With regard to the question of the ontological commitments of finitary and infinitary theories, it should be noted that Quine does not consider all possibilities. Although a theory can have an infinite model, it can also have finite models. It should also be noted that it does indeed follow from Quine’s favorite (downward) Löwenheim-Skolem theorem that the existence of even just one infinite model of a given first-order theory will entail the existence of an infinite denumerable model, but the existence of a finite model will not. Similarly, it is not the case that if any first-order theory has a finite model, it cannot have an infinite model. Therefore, according to Quine’s criteria, ontological commitments are both present and absent.

So let us assume that we have some first-order theory with referential quantifiers, and with a denumerable infinite model: e.g. PA. Of course—and independently of Quine’s philosophical claims—this theory will have various non-isomorphic models, including a countable intended (standard) model.
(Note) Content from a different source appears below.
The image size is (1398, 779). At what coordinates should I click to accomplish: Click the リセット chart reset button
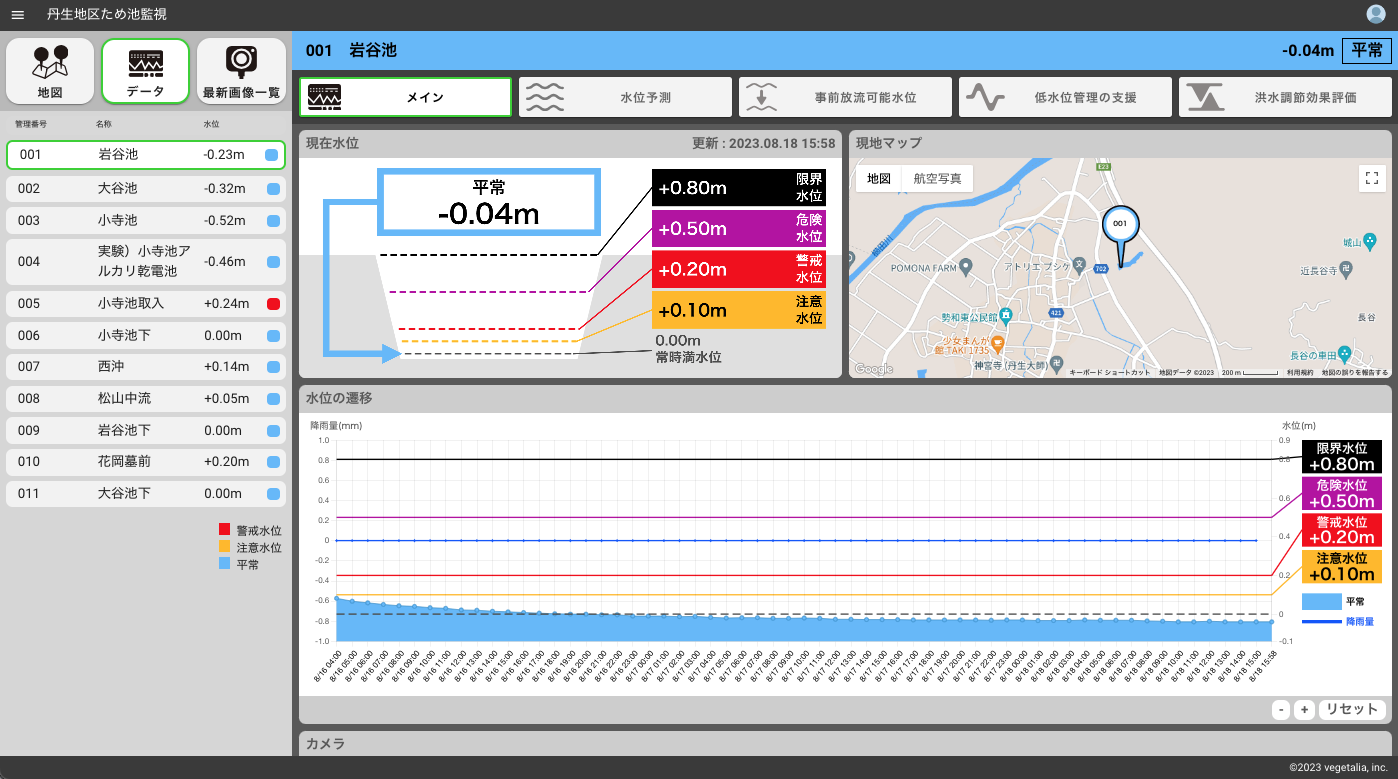pos(1352,709)
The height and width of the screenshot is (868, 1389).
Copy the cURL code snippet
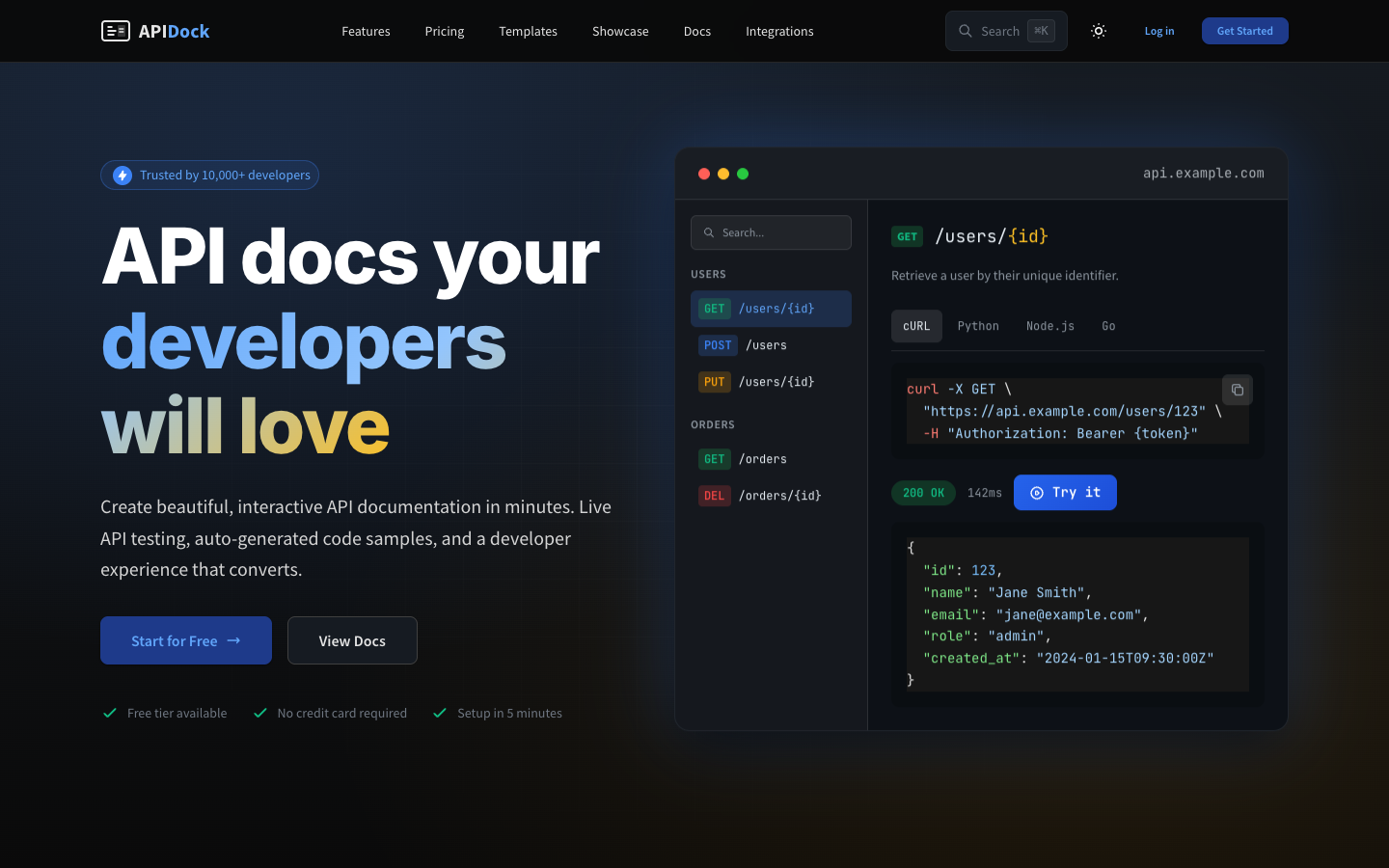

From a purely mathematical point of view, PA (or any other such theory) does not explicitly designate to which model its purely syntactically specified form refers. To take another example, the axioms of group theory apply just as well (i.e. correctly and efficiently) to a trivial one-element group as they do to a group with an infinite number of elements. The reader should note that we have here an example of a theory possessing both finite and infinite models.

3 Critical Remarks on the Proxy-Function Argument

Our considerations in “The Proxy Function and the Mutual Interpretablity of Formal Theories” section are confined to an analysis of Quine’s definition of “proxy function” and the related argument for ontological relativity in the light of Tarski's notion of the interpretation of a theory formalized in another one. In “The Proxy Function Viewed in the Light of Substitutions and Substitutional Models” section we use the concepts of substitution and substitutional models introduced in this context to point to the formal flaws in Quine’s account of ontological relativity.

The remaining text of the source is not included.